What to produce
Copy the records. Keep every line exactly as it is.

Dataset content
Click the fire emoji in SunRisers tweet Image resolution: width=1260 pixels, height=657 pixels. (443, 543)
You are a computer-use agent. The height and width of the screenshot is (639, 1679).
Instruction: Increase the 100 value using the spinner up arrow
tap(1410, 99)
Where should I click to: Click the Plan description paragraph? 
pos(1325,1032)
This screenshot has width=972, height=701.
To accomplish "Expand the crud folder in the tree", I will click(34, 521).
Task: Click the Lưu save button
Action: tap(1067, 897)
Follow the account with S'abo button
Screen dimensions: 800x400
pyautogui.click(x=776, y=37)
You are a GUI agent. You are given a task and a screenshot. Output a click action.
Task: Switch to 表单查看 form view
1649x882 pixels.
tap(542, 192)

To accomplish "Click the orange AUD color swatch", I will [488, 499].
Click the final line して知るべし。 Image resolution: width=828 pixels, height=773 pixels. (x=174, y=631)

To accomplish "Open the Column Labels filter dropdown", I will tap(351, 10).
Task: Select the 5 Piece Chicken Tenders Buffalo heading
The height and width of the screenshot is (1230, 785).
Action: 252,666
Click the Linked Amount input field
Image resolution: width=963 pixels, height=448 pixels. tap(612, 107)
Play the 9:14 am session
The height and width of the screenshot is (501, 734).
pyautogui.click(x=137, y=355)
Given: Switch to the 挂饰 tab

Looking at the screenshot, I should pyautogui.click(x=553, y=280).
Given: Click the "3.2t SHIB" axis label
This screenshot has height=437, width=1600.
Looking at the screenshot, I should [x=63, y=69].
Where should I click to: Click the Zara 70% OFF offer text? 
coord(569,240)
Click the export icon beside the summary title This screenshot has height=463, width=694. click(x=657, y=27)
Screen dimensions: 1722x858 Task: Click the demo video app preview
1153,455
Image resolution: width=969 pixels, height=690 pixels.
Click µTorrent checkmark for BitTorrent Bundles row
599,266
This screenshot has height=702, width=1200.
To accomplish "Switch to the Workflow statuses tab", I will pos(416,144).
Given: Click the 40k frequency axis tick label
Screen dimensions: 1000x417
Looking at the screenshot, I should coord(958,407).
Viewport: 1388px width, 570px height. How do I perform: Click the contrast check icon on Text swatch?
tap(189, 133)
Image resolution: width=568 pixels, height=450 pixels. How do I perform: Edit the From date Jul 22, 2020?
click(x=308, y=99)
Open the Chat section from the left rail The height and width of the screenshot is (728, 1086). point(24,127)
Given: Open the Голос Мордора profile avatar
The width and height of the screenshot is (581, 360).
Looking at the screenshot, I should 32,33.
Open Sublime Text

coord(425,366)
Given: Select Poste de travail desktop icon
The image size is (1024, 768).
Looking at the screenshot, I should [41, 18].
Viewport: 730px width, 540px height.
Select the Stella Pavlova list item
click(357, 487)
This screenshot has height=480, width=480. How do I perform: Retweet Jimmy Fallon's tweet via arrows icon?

Expected output
Click the fire emoji in SunRisers tweet Image resolution: width=1260 pixels, height=657 pixels. (443, 543)
You are a computer-use agent. The height and width of the screenshot is (639, 1679).
Instruction: Increase the 100 value using the spinner up arrow
tap(1410, 99)
Where should I click to: Click the Plan description paragraph? 
pos(1325,1032)
This screenshot has width=972, height=701.
To accomplish "Expand the crud folder in the tree", I will click(34, 521).
Task: Click the Lưu save button
Action: tap(1067, 897)
Follow the account with S'abo button
Screen dimensions: 800x400
pyautogui.click(x=776, y=37)
You are a GUI agent. You are given a task and a screenshot. Output a click action.
Task: Switch to 表单查看 form view
1649x882 pixels.
tap(542, 192)

To accomplish "Click the orange AUD color swatch", I will [488, 499].
Click the final line して知るべし。 Image resolution: width=828 pixels, height=773 pixels. (x=174, y=631)

To accomplish "Open the Column Labels filter dropdown", I will tap(351, 10).
Task: Select the 5 Piece Chicken Tenders Buffalo heading
The height and width of the screenshot is (1230, 785).
Action: 252,666
Click the Linked Amount input field
Image resolution: width=963 pixels, height=448 pixels. tap(612, 107)
Play the 9:14 am session
The height and width of the screenshot is (501, 734).
pyautogui.click(x=137, y=355)
Given: Switch to the 挂饰 tab

Looking at the screenshot, I should pyautogui.click(x=553, y=280).
Given: Click the "3.2t SHIB" axis label
This screenshot has height=437, width=1600.
Looking at the screenshot, I should [x=63, y=69].
Where should I click to: Click the Zara 70% OFF offer text? 
coord(569,240)
Click the export icon beside the summary title This screenshot has height=463, width=694. click(x=657, y=27)
Screen dimensions: 1722x858 Task: Click the demo video app preview
1153,455
Image resolution: width=969 pixels, height=690 pixels.
Click µTorrent checkmark for BitTorrent Bundles row
599,266
This screenshot has height=702, width=1200.
To accomplish "Switch to the Workflow statuses tab", I will pos(416,144).
Given: Click the 40k frequency axis tick label
Screen dimensions: 1000x417
Looking at the screenshot, I should coord(958,407).
Viewport: 1388px width, 570px height. How do I perform: Click the contrast check icon on Text swatch?
tap(189, 133)
Image resolution: width=568 pixels, height=450 pixels. How do I perform: Edit the From date Jul 22, 2020?
click(x=308, y=99)
Open the Chat section from the left rail The height and width of the screenshot is (728, 1086). point(24,127)
Given: Open the Голос Мордора profile avatar
The width and height of the screenshot is (581, 360).
Looking at the screenshot, I should 32,33.
Open Sublime Text

coord(425,366)
Given: Select Poste de travail desktop icon
The image size is (1024, 768).
Looking at the screenshot, I should [41, 18].
Viewport: 730px width, 540px height.
Select the Stella Pavlova list item
click(357, 487)
This screenshot has height=480, width=480. How do I perform: Retweet Jimmy Fallon's tweet via arrows icon?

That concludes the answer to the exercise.